-- Action item --
Word for word, restate all of the data shown below.

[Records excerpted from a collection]
• • • • • • •

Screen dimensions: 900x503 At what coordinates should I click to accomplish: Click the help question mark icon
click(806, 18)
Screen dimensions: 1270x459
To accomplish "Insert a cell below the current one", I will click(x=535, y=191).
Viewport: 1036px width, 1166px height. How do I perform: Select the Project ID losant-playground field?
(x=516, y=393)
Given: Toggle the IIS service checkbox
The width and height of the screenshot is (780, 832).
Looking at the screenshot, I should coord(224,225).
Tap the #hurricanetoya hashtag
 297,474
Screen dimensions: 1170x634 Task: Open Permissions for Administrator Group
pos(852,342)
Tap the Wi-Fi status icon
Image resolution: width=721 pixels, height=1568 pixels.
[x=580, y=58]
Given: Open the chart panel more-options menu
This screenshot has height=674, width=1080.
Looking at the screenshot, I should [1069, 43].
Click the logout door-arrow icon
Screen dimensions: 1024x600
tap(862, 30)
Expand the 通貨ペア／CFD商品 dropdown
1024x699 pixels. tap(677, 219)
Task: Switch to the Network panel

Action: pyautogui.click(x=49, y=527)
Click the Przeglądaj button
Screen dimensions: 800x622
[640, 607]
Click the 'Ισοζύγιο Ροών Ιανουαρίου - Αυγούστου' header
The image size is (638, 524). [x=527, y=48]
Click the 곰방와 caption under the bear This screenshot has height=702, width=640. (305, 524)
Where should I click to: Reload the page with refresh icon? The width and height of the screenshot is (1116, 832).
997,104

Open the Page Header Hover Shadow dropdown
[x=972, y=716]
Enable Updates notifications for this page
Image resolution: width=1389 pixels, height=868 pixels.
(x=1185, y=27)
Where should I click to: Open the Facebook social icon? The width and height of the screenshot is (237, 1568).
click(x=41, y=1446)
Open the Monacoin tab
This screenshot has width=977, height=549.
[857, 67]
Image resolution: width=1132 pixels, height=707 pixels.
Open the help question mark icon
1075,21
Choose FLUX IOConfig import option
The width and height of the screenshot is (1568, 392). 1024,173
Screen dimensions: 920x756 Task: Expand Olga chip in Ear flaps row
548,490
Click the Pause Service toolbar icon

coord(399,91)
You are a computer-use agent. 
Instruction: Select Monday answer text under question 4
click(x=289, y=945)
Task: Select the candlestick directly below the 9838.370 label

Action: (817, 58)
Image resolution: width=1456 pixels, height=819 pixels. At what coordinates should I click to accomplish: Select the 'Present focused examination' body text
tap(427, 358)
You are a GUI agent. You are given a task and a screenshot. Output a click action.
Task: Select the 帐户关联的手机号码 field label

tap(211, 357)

• • • • • • •

-- Response box --
Screen dimensions: 900x503 At what coordinates should I click to accomplish: Click the help question mark icon
click(806, 18)
Screen dimensions: 1270x459
To accomplish "Insert a cell below the current one", I will click(x=535, y=191).
Viewport: 1036px width, 1166px height. How do I perform: Select the Project ID losant-playground field?
(x=516, y=393)
Given: Toggle the IIS service checkbox
The width and height of the screenshot is (780, 832).
Looking at the screenshot, I should coord(224,225).
Tap the #hurricanetoya hashtag
 297,474
Screen dimensions: 1170x634 Task: Open Permissions for Administrator Group
pos(852,342)
Tap the Wi-Fi status icon
Image resolution: width=721 pixels, height=1568 pixels.
[x=580, y=58]
Given: Open the chart panel more-options menu
This screenshot has height=674, width=1080.
Looking at the screenshot, I should [1069, 43].
Click the logout door-arrow icon
Screen dimensions: 1024x600
tap(862, 30)
Expand the 通貨ペア／CFD商品 dropdown
1024x699 pixels. tap(677, 219)
Task: Switch to the Network panel

Action: pyautogui.click(x=49, y=527)
Click the Przeglądaj button
Screen dimensions: 800x622
[640, 607]
Click the 'Ισοζύγιο Ροών Ιανουαρίου - Αυγούστου' header
The image size is (638, 524). [x=527, y=48]
Click the 곰방와 caption under the bear This screenshot has height=702, width=640. (305, 524)
Where should I click to: Reload the page with refresh icon? The width and height of the screenshot is (1116, 832).
997,104

Open the Page Header Hover Shadow dropdown
[x=972, y=716]
Enable Updates notifications for this page
Image resolution: width=1389 pixels, height=868 pixels.
(x=1185, y=27)
Where should I click to: Open the Facebook social icon? The width and height of the screenshot is (237, 1568).
click(x=41, y=1446)
Open the Monacoin tab
This screenshot has width=977, height=549.
[857, 67]
Image resolution: width=1132 pixels, height=707 pixels.
Open the help question mark icon
1075,21
Choose FLUX IOConfig import option
The width and height of the screenshot is (1568, 392). 1024,173
Screen dimensions: 920x756 Task: Expand Olga chip in Ear flaps row
548,490
Click the Pause Service toolbar icon

coord(399,91)
You are a computer-use agent. 
Instruction: Select Monday answer text under question 4
click(x=289, y=945)
Task: Select the candlestick directly below the 9838.370 label

Action: (817, 58)
Image resolution: width=1456 pixels, height=819 pixels. At what coordinates should I click to accomplish: Select the 'Present focused examination' body text
tap(427, 358)
You are a GUI agent. You are given a task and a screenshot. Output a click action.
Task: Select the 帐户关联的手机号码 field label

tap(211, 357)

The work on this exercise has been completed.